Supplied data ->
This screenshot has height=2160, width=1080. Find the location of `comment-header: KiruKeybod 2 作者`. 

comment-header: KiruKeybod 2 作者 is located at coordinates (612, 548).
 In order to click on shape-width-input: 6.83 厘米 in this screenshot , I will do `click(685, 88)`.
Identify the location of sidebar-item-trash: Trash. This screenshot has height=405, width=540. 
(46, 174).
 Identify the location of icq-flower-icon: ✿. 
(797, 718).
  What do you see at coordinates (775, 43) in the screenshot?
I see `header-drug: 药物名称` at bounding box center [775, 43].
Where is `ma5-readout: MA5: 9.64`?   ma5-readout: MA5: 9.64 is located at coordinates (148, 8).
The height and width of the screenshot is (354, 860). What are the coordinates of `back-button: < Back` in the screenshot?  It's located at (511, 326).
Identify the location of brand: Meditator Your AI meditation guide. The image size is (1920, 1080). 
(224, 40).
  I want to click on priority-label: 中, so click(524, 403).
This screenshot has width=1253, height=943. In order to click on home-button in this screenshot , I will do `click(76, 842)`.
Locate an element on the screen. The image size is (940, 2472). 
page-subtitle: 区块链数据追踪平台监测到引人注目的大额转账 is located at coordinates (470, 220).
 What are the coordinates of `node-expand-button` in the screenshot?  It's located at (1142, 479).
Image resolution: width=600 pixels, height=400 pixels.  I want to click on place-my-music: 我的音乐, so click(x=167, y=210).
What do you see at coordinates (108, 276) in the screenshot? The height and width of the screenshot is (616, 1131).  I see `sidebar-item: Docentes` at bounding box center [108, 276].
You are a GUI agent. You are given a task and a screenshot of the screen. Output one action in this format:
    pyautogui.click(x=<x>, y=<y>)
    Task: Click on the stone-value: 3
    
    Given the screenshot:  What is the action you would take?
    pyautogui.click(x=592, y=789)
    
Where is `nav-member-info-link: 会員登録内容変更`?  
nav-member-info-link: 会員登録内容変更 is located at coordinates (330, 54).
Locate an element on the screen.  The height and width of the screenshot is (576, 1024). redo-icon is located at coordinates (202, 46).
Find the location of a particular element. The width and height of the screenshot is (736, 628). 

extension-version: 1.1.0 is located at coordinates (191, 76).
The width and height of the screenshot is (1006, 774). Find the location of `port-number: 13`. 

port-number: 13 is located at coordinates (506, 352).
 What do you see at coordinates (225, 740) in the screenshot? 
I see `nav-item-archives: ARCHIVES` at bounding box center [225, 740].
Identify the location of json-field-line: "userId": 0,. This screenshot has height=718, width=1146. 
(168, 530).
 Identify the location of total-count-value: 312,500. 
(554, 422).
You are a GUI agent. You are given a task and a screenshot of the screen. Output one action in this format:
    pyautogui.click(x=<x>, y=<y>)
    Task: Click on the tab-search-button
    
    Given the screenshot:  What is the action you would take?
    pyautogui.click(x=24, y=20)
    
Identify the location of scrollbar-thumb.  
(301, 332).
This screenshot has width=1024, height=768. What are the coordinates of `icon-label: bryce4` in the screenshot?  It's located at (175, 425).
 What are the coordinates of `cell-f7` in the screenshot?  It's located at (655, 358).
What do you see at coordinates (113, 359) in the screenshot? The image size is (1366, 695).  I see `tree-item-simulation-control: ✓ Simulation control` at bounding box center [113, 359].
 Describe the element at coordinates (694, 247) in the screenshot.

Exercise details ->
Quote the lines of the records from the one containing "This screenshot has width=1024, height=768." through the end of the records, inclusive, reproducing them word for word.

Expected answer ->
This screenshot has width=1024, height=768. What are the coordinates of `icon-label: bryce4` in the screenshot?  It's located at (175, 425).
 What are the coordinates of `cell-f7` in the screenshot?  It's located at (655, 358).
What do you see at coordinates (113, 359) in the screenshot? The image size is (1366, 695).  I see `tree-item-simulation-control: ✓ Simulation control` at bounding box center [113, 359].
 Describe the element at coordinates (694, 247) in the screenshot.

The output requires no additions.